Prove that the segments $AX$, $BY$, and $CZ$ are concurrent at $P$ if and only if $\dfrac{AZ}{BZ}\dfrac{BX}{CX}\dfrac{CY}{AY} = 1$.

#### Solution

This result is known as Ceva's Theorem and is a fundamental theorem used in advanced Euclidean geometry. We shall prove it in two different ways. The first method uses area and the second method makes use of adding an auxillary line.

**Area Method**

Considering $AC$ as the base of $\Delta ABC$, let the altitude be $h$.

$\therefore A\Delta ABY = \dfrac{AY \times h}{2} \implies AY = \dfrac{2 \times A \Delta ABY}{h}$; similarly $CY = \dfrac{2 \times A\Delta CBY}{h}$.

Hence $\dfrac{AY}{CY} = \dfrac{\dfrac{2 \times A\Delta ABY}{h}}{\dfrac{2 \times A \Delta CBY}{h}} = \dfrac{A \Delta ABY}{A \Delta CBY}$.

In the same way, $\dfrac{AY}{CY} = \dfrac{A \Delta APY}{A \Delta CPY}$.

Using the fact that $\dfrac{a}{b} = \dfrac{c}{d} = \dfrac{a - c}{b - d}$ (see Proportional Difference)

$\dfrac{AY}{CY} = \dfrac{A \Delta ABY - A \Delta APY}{A \Delta CBY - A \Delta CPY} = \dfrac{A \Delta ABP}{A \Delta CBP}$

By considering edges $AB$ and $BC$ in the same way we get:

$\dfrac{AZ}{BZ} = \dfrac{A \Delta ACP}{A \Delta BCP}$ and $\dfrac{BX}{CX} = \dfrac{A \Delta BAP}{A \Delta CAP}$

$\therefore \dfrac{AZ}{BZ}\dfrac{BX}{CX}\dfrac{CY}{AY} = \dfrac{A \Delta ACP}{A \Delta BCP}\dfrac{A \Delta BAP}{A \Delta CAP}\dfrac{A \Delta CBP}{A \Delta ABP} = 1$

Hence we have proved that if $AX$, $BY$, and $CZ$ are concurrent then the product of given ratios will be one.

**Auxillary Line Method**

Consider the following diagram where a line parallel to $AC$ has been added and $AX$ has been extended to meet this line at $M$ and $CZ$ has been extended to $N$.

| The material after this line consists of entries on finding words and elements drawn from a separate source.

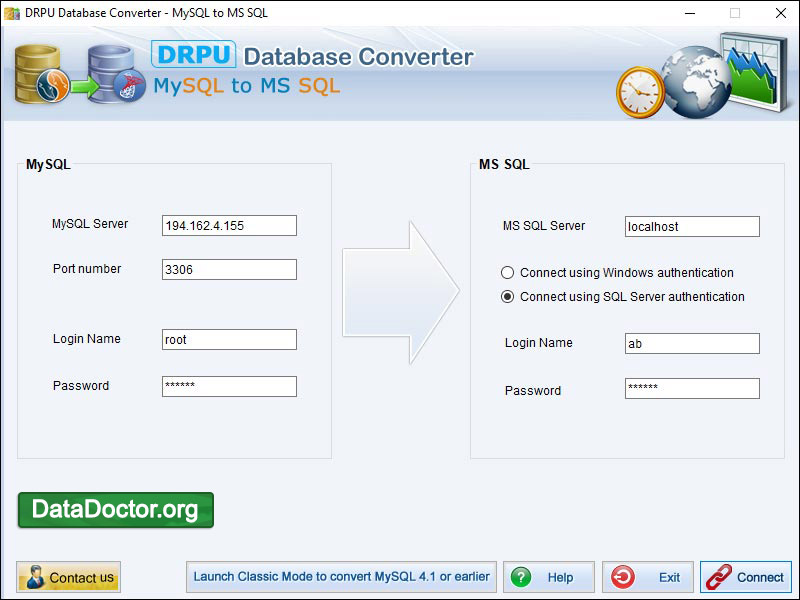
Task: Click the Port number field showing 3306
Action: tap(228, 269)
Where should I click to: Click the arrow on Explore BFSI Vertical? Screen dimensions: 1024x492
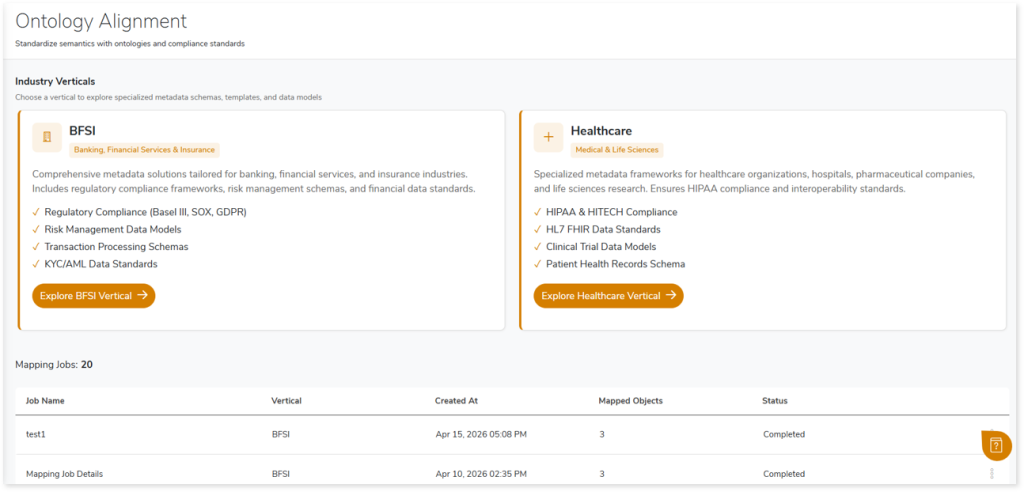142,296
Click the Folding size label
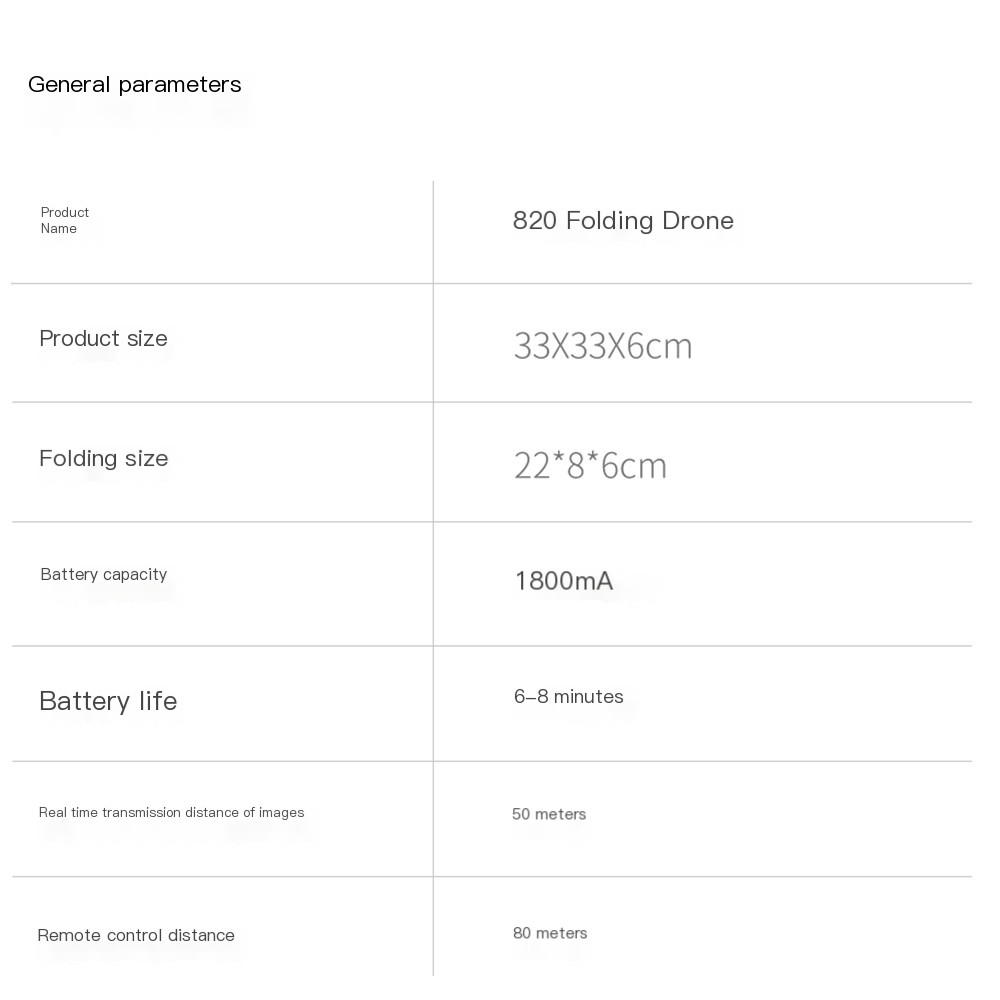This screenshot has height=1000, width=1000. (x=103, y=459)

As $\angle BXM = \angle AXC$ (opposite angles), $\angle CAM = \angle BMX$ (alternate angles), and $\angle ACX = \angle MBX$ (alternate angles), $\Delta AXC \sim \Delta BXM$ (similar triangles). By considering this pair of similar triangles and three other pairs of similar triangles we can derive four ratios.

$\Delta AXC \sim \Delta BXM \implies \dfrac{BX}{CX} = \dfrac{BM}{AC}$

$\Delta AZC \sim \Delta BZN \implies \dfrac{AZ}{BZ} = \dfrac{AC}{BN}$

$\Delta CPY \sim \Delta BPN \implies \dfrac{CY}{BN} = \dfrac{PY}{BP}$

$\Delta APY \sim \Delta BPM \implies \dfrac{AY}{BM} = \dfrac{PY}{BP}$

From the last two ratios we get $\dfrac{CY}{NB} = \dfrac{AY}{BM} \implies \dfrac{CY}{AY} = \dfrac{BN}{BM}$.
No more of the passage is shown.